> [抜き出した文章]
Skeeter Davis - The End Of The World (1963)


②Julie London
 以前タバコのCMで流れていたジュリー・ロンドンのこのヴァージョンは私の大のお気に入り。セクシーな魅力全開のハスキー・ヴォイスは特にムーディーなスロー・バラッドで威力を発揮するが、そんな彼女の持ち味と曲想とがピッタリ合って心に染みる名唱になっていると思う。
The End of the World -Julie London-


③Herman's Hermits
 この曲の男性ヴォーカル・ヴァージョンは非常にレアで、私はディオン、ジョン・メレンキャンプ、そしてこのハーミッツの3つしか知らない。下手なアレンジを受け付けない完璧な曲なので、ピーター・ヌーンもしっとりと歌い込んでいる。
Herman's Hermits - End Of The World


④Twinkle
 夢シャン・カヴァーを漁っていて出会ったイギリス人ポップ歌手トゥインクル。チャート上の成績はイマイチだったが、サンディー・ショウらと共にモッズのアイドル的存在だったらしい。その素人っぽい歌い方は “イギリスの浅田美代子” みたいな感じで私は結構気に入っている。それにしても目がイッちゃってる写真が多いのは何故?

> [やること]
(a) 「The End of the World」のカバー紹介から、「Skeeter Davis - The」から「もしっとりと歌い込んでいる。」までをそのまま書き写してください。
(b) 「The End of the World」のカバー紹介では、ピーター・ヌーンがこの曲をしっとりと歌い込んでいるのはなぜだと述べていますか。1〜3文で説明してください。
(c) 「The End of the World」のカバー紹介について、次の問いに答えてください。
(i) ジュリー・ロンドンのヴァージョンは、以前何のCMで流れていましたか。
(ii) 書き手が知っているこの曲の男性ヴォーカル版はいくつですか。
(iii) トゥインクルはどこの国の歌手ですか。
ここにある資料は、上の文章とは関係ありません。

> [データ]
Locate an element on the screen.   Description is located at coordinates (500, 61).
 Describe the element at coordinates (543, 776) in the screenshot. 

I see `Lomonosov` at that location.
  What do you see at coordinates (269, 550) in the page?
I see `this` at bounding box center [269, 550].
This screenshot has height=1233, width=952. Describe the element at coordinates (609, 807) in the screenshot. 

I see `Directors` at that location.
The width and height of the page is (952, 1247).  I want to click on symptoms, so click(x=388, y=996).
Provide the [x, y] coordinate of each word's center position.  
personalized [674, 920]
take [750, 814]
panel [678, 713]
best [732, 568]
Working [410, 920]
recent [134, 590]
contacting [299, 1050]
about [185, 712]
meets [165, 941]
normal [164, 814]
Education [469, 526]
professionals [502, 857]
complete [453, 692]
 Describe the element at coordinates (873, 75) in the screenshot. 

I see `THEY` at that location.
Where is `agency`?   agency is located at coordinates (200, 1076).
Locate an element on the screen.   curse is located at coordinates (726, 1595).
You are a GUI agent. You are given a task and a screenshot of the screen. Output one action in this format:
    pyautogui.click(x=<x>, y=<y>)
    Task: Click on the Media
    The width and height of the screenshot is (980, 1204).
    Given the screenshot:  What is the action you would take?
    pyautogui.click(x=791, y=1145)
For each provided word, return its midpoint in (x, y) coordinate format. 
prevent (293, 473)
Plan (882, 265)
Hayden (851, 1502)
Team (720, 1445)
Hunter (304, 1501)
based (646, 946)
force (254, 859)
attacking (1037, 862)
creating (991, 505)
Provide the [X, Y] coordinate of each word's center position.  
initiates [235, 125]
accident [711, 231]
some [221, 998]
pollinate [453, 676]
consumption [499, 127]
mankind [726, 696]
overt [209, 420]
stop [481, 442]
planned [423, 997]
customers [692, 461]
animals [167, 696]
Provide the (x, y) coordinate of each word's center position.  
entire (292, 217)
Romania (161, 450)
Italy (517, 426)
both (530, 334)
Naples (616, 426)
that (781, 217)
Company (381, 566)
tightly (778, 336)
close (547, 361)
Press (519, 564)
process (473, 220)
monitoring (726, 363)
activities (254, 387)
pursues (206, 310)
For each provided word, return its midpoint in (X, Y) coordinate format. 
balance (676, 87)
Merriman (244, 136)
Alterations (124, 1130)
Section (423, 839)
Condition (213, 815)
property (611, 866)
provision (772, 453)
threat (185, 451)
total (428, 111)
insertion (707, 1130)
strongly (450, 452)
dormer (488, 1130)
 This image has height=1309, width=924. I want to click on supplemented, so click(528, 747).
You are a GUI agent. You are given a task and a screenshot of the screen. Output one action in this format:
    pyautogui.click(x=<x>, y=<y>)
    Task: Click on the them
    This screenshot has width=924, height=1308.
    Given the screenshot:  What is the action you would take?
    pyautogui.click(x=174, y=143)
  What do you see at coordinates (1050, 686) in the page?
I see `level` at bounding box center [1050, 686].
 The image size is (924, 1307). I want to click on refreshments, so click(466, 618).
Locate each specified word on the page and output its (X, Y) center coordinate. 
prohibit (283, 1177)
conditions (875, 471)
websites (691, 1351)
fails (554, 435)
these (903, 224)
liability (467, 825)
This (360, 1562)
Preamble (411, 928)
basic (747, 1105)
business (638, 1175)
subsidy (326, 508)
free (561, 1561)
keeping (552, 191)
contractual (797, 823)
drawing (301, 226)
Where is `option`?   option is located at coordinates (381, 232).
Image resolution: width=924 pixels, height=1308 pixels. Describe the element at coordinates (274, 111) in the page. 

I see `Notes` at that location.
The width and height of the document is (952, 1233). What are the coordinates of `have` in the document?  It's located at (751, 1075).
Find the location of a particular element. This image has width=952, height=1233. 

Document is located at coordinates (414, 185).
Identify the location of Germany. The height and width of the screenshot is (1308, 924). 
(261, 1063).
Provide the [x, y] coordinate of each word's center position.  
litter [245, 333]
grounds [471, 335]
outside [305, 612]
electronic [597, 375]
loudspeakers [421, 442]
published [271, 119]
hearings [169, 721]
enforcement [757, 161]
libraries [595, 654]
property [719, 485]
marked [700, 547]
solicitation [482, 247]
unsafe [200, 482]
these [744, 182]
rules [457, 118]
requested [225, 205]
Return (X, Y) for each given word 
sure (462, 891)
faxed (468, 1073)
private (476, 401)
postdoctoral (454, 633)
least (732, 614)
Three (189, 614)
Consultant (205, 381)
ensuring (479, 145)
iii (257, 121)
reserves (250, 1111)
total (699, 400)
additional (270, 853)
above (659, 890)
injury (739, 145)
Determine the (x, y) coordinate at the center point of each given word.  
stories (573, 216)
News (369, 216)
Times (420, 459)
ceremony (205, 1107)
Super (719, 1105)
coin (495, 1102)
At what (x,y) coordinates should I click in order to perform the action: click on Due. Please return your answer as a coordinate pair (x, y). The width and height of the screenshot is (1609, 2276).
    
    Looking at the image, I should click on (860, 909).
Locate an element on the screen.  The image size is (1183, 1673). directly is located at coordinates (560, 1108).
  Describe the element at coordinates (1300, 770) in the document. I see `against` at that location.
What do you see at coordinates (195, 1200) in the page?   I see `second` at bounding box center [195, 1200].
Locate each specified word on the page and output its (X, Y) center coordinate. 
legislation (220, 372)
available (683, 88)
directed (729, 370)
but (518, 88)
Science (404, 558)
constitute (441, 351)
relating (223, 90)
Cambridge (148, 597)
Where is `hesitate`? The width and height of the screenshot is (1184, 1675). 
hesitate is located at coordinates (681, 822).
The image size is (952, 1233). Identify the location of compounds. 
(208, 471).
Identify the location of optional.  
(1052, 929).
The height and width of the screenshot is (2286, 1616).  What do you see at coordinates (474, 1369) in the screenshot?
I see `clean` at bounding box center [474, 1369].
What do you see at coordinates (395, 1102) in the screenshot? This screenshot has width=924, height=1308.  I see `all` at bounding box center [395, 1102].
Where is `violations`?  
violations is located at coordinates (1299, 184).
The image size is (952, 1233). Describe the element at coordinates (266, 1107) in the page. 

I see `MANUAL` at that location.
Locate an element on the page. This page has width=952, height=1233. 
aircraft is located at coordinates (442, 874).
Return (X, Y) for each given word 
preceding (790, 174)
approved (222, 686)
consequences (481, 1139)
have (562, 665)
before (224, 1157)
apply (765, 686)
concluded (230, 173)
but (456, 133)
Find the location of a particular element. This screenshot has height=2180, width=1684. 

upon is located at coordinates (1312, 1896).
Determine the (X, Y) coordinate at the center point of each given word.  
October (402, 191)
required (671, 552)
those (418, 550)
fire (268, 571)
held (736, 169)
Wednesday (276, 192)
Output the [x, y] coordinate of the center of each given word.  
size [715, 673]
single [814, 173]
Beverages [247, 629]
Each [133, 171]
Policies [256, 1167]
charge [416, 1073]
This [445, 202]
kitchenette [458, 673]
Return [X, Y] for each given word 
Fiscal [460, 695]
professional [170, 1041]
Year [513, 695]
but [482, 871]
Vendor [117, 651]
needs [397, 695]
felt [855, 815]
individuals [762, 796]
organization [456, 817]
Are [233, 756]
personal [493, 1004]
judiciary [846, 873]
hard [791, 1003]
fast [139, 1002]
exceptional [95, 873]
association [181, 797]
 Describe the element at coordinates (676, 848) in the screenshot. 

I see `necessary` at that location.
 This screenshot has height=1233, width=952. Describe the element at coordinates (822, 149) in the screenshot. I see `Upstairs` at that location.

> [答え]
(a)
Skeeter Davis - The End Of The World (1963)


②Julie London
 以前タバコのCMで流れていたジュリー・ロンドンのこのヴァージョンは私の大のお気に入り。セクシーな魅力全開のハスキー・ヴォイスは特にムーディーなスロー・バラッドで威力を発揮するが、そんな彼女の持ち味と曲想とがピッタリ合って心に染みる名唱になっていると思う。
The End of the World -Julie London-


③Herman's Hermits
 この曲の男性ヴォーカル・ヴァージョンは非常にレアで、私はディオン、ジョン・メレンキャンプ、そしてこのハーミッツの3つしか知らない。下手なアレンジを受け付けない完璧な曲なので、ピーター・ヌーンもしっとりと歌い込んでいる。

(b) この曲は下手なアレンジを受け付けない完璧な曲だからです。

(c)
(i) タバコのCM
(ii) 3つ
(iii) イギリス